## Task description
Copy out the entries word for word, leaving images aside.

Dataset records
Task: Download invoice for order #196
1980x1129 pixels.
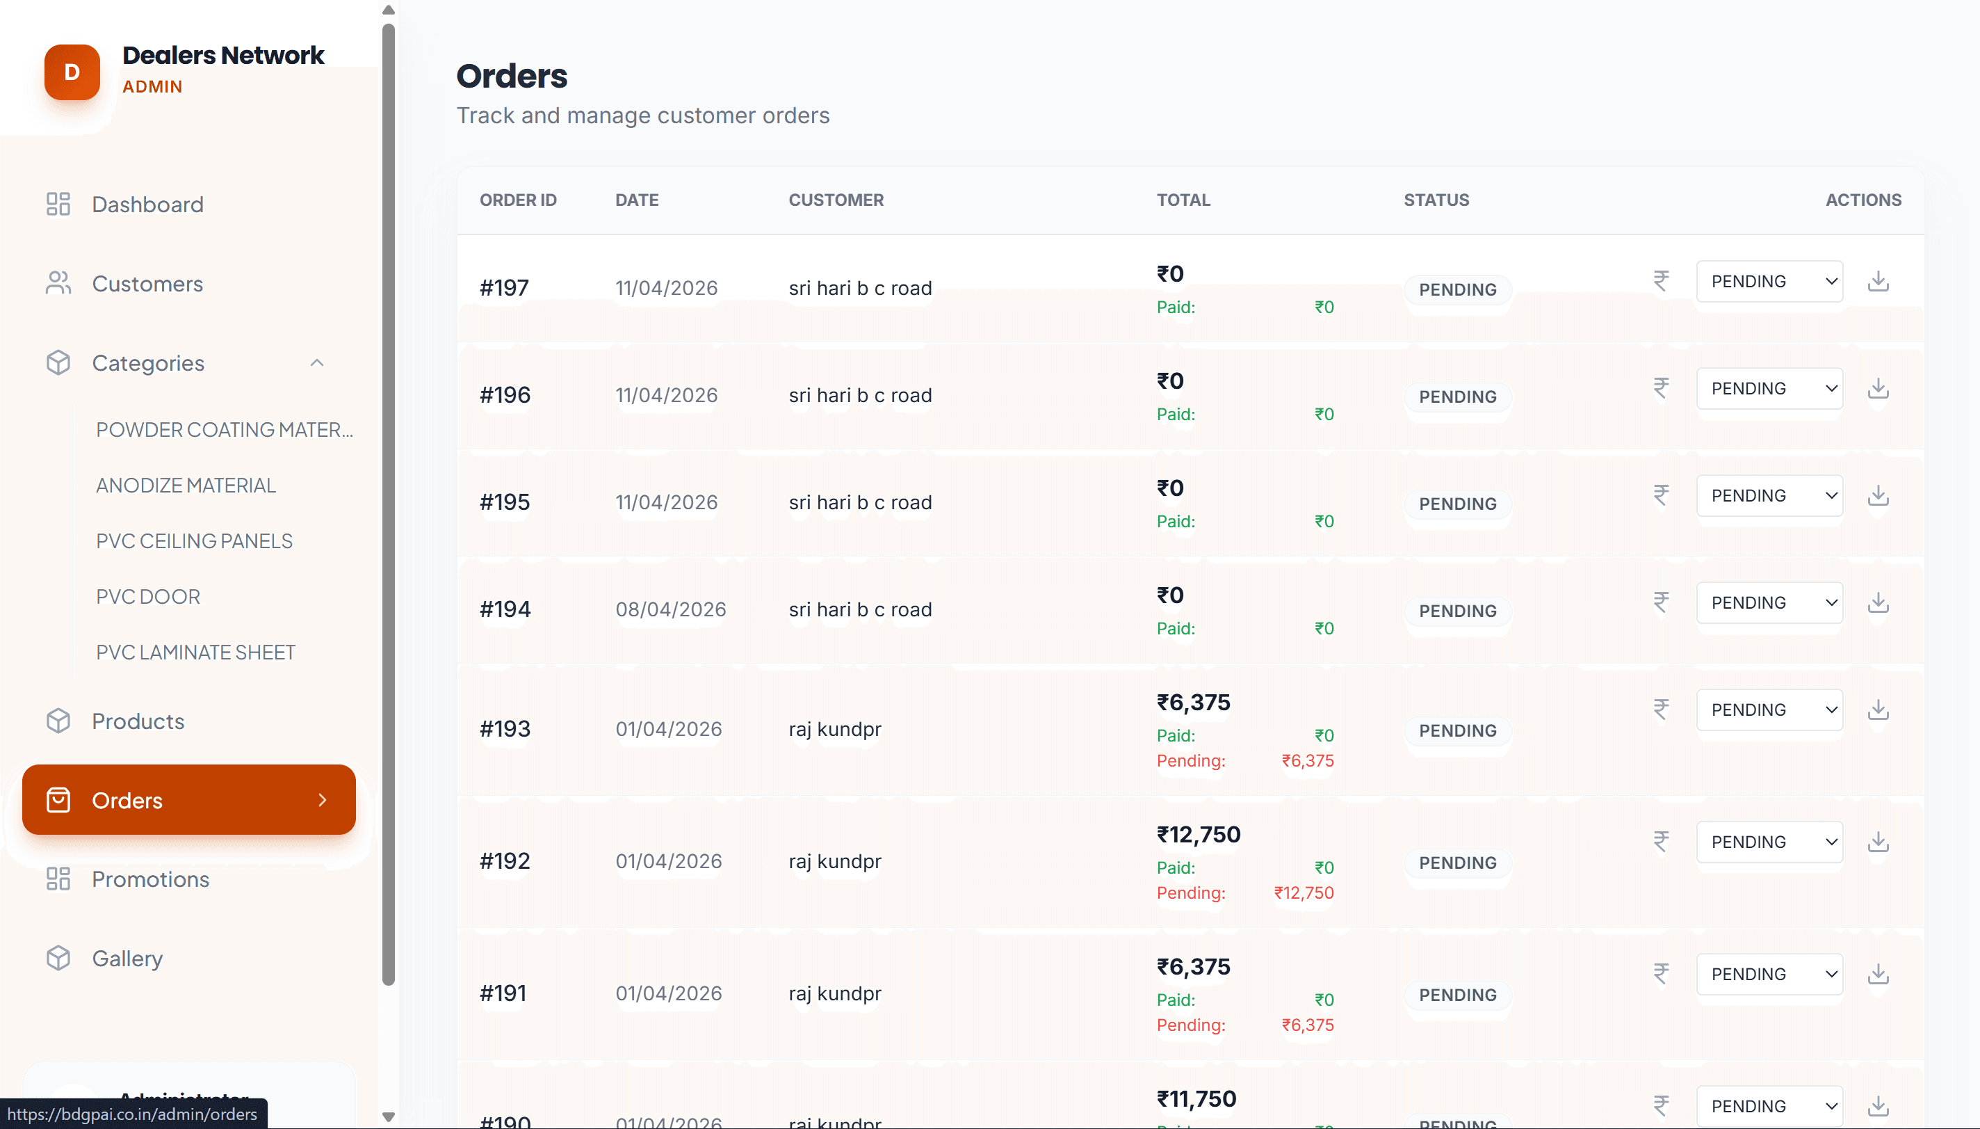Action: click(x=1878, y=388)
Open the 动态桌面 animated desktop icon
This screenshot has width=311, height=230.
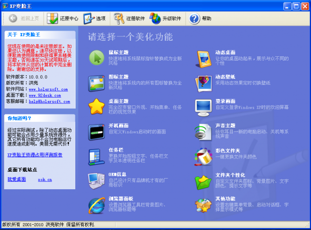click(x=203, y=57)
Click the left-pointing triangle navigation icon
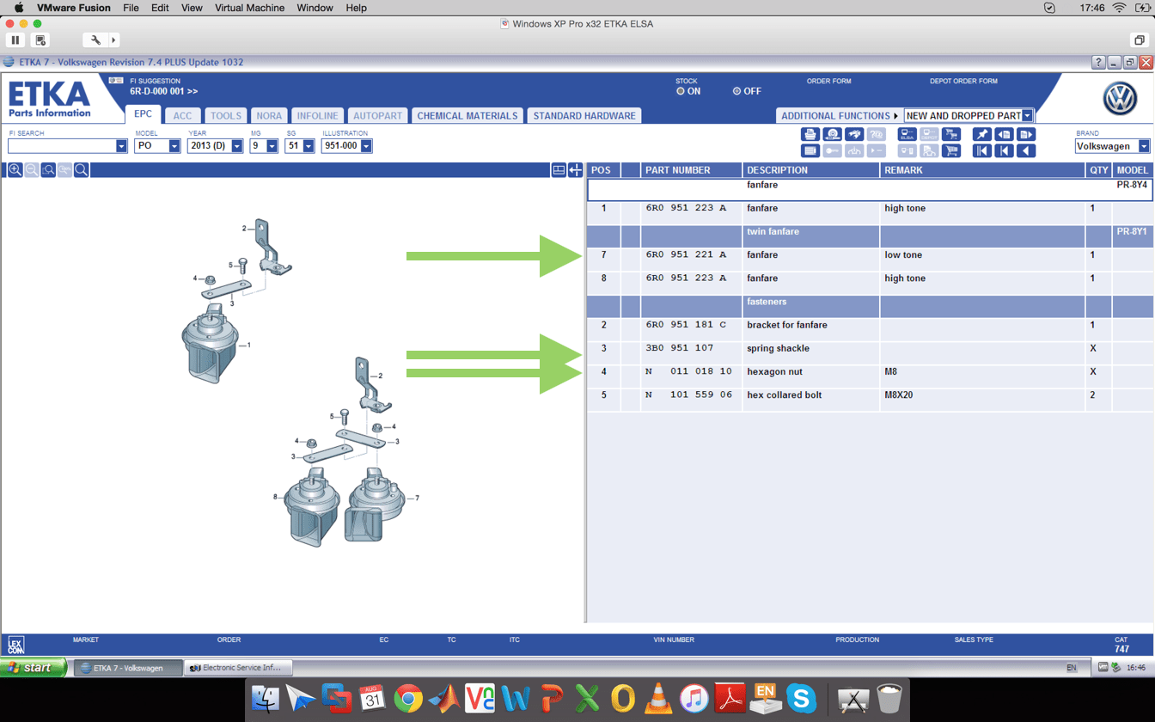Viewport: 1155px width, 722px height. (1025, 150)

## Result
Task: Download invoice for order #196
1980x1129 pixels.
Action: click(x=1878, y=388)
Open the 动态桌面 animated desktop icon
This screenshot has width=311, height=230.
click(x=203, y=57)
Click the left-pointing triangle navigation icon
Viewport: 1155px width, 722px height. (1025, 150)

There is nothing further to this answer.